Woman Killed After Customer Flees Mascotte Tire Shop Without Paying

A small Lake County business planned a community fundraiser as police continued searching for the driver in the case.

MASCOTTE, Fla. — A Mascotte tire shop is grieving the loss of longtime employee Ashley Tyer after a payment dispute with a customer escalated into a roadside incident that coworkers say ended with her being thrown from a fleeing vehicle.

The story has moved from a workplace emergency to a community tragedy, with one local outlet reporting that Tyer died after being taken off life support. Her death has intensified calls for an arrest and turned a small business on West Myers Boulevard into a gathering point for mourning, remembrance and demands for accountability. As police continue investigating, coworkers and the shop owner have focused on the life Tyer built there over seven years and the sudden way it was cut short.

Coworkers said the confrontation began when a customer disputed payment after used tires were installed on a vehicle at Just Stop Tires. James Kelly, a friend and coworker, said the job was supposed to cost $95, but the customer did not want to pay as expected. Kelly said the man lowered the vehicle off the jack and got behind the wheel before staff could complete the transaction. Kelly told reporters the vehicle pulled away from the shop, stalled briefly, and then lurched back into motion. He said Tyer stood in front of the vehicle to stop it from leaving and ended up on the hood as the driver accelerated away from the business and onto the road.

Kelly said the driver kept going for roughly half a block before turning, and Tyer was thrown from the vehicle. Another report said surveillance video captured the chaos and showed the driver nearly striking another employee while speeding off. In the first round of coverage, Tyer was described as being on life support with severe injuries. In a later update, ClickOrlando reported that shop owner Roy Cruz confirmed she died overnight after being taken off life support. That update shifted the public understanding of the case from a desperate medical emergency to a death investigation, though police had still not announced an arrest in the coverage available by Monday.

Those who knew Tyer described her with a mix of affection and admiration that suggested she held the shop together in ways customers may never have noticed. Cruz called her the heart of the company. Kelly said she was “tougher than nails” and said she could outwork most men. He also described her as both tender and fearless, a woman who brought warmth to the business while handling hard physical work every day. Coworkers said she cared deeply about the shop, and one small detail has become part of her memorial: an old tire outside the building that she had started painting and converting into a flower bed. Kelly said he planned to finish it in her honor.

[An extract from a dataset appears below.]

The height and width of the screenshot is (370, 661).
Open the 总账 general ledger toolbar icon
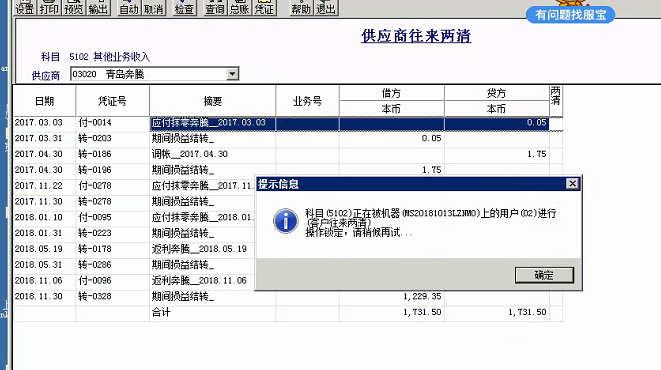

The response around the shop quickly widened beyond grief. According to local reporting, the business planned a barbecue benefit for Saturday, March 28, at 1 p.m. at the shop, and Tyer’s family set up a fundraiser to help with expenses. Those steps show how small businesses and neighborhoods often react after public violence: by turning the scene of the event into a place of support. They also underscore the personal cost of the case. What began as an argument over less than $100 ended with a funeral, a community fundraiser and a police search that had not produced a public arrest announcement in the reports reviewed.

Several important questions remain unanswered. Authorities had not publicly identified the driver in the available coverage, and police had not laid out a full timeline of investigative steps. It was not clear whether detectives had recovered the vehicle, whether a warrant had been issued, or which criminal counts prosecutors could eventually pursue. Depending on the evidence, the case could involve allegations tied to theft, leaving the scene, reckless driving or homicide-related charges. Those decisions usually depend on witness statements, video review, forensic evidence and the sequence of contact between the victim and the vehicle. Until police release more, much of the legal path ahead remains unknown.

What is clear is the way Tyer’s death landed in Mascotte. The details that coworkers shared were ordinary and devastating at the same time: a tire job, a price dispute, a worker trying to stop someone from leaving, then a terrible silence where a familiar voice used to be. Kelly said he keeps replaying the look on her face and the helplessness he felt in those first moments after she fell. His comments turned the story from a police brief into something more intimate, a portrait of a workplace trying to understand how routine labor became irreversible loss.

As of the latest published updates, the shop was preparing to honor Tyer publicly on March 28 while police continued trying to identify and arrest the driver. The next milestone in the case is expected to come from investigators, either through a suspect announcement or a fuller statement on how the fatal encounter unfolded.

Author note: Last updated March 23, 2026.